Une réunion allant dans ce sens a été tenue ce 21 novembre 2018, par le ministre d’Etat en charge des Affaires étrangères, de la Coopération, de la Francophonie et de l’Intégration régionale, Régis Immongault avec le corps diplomatique accrédité au Gabon et le Conseil climat sur l'initiative d'adaptation pour l'Afrique à Libreville.

Cette rencontre était axée sur deux points. Le premier consistait à faire le point de l'évolution sur l'initiative africaine pour l'adaptation au niveau diplomatique. « Au mois d'août dernier, avant que le Gabon n'aille à l'Assemblée générale des Nations Unies, nous avons rencontré le corps diplomatique pour parler de cette Initiative pour les pays africains, en vue de mettre en place, des stratégies pour mieux gérer l'impact des changements climatiques sur les économies africaines », a indiqué le ministre Régis immongault. 

Avant d’ajouter que « Lors de cette rencontre nous avons promis revenir pour faire le point après la table ronde qui s'est déroulée à New-York. Il nous fallait identifier de façon précise quels sont les projets qui peuvent permettre à l'Afrique de répondre à ce challenge d'avoir des économies qui tiennent compte de tout cela ».
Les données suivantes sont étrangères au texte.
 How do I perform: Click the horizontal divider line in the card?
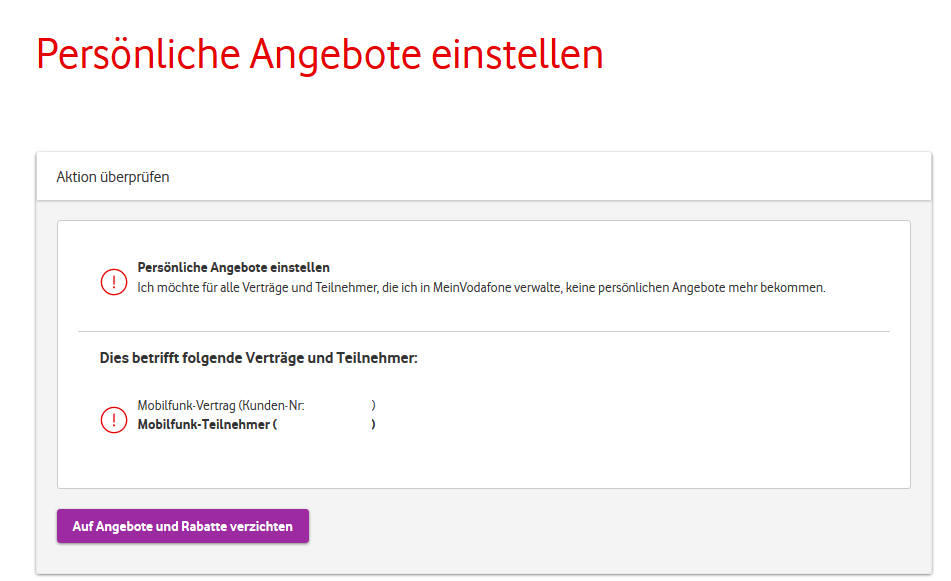point(483,331)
Pour la préparation de cette 24e Conférence internationale sur le climat en Pologne, où le Gabon sera d’ailleurs présent, Régis Immongault a réitéré la politique impulsée par le chef de l'État Ali Bongo Ondimba en la matière. « Il était pour nous nécessaire de dire exactement quelle sera la stratégie gabonaise à cet événement, comment nous allons nous positionner. Il fallait la partager aux diplomates ici présents pour que ce message puisse être relayé dans leurs pays » a confié le ministre Immongault.

Occasion pour le doyen des ambassadeurs, Philippe Mangou, ambassadeur de Côte d'Ivoire au Gabon de rappeler que cette lutte concerne tout le monde. « Nous sommes venus à l'invitation de monsieur le ministre pour partager un certain nombre d'informations sur la lutte que les États mènent contre les changements climatiques. Nous saluons l'action efficace que mène le président Ali Bongo Ondimba en ce qui concerne la lutte contre les changements climatiques. Nous avons souhaité que les engagements pris à la COP21 soient effectifs à la COP24 », a expliqué Philippe Mangou.

Pour Stephen Jackson, le chef du système des Nations unies au Gabon, « les Nations Unies continuent à saluer le leadership du Gabon sur le continent africain mais aussi sur toute la planète entièrement dans les questions de changement climatiques, de conservation de la biodiversité. Dans ce cadre, le Gabon a été désigné par l'Union africaine comme champion de cette Initiative d'adaptation africaine. Nous Avons salué aujourd'hui les premiers fruits de nos rencontres. Il y a désormais un partenariat avec l'Inde. C'est une contribution d'un million de dollars pour renforcer les services d'information climatique, pour un meilleur système d'alerte jour par jour pour les agriculteurs, les pêcheurs et autres. Mais aussi pour une meilleure modélisation du changement climatique. Nous sommes en étroite discussion avec des partenaires pour encore créer des projets de ce genre dans d'autres pays qui sont cibles par cette Initiative africaine d'adaptation. Je suis très confiant que cette Initiative avancera davantage grâce au leadership du Gabon », a-t-il déclaré. 

Le vœux émis par toutes les parties-prenantes à cette séance de travail est que la communauté internationale puisse aider l'Afrique, très exposé aux effets du changement climatique, à ne pas compromettre l'atteinte des ODD à l'horizon 2030.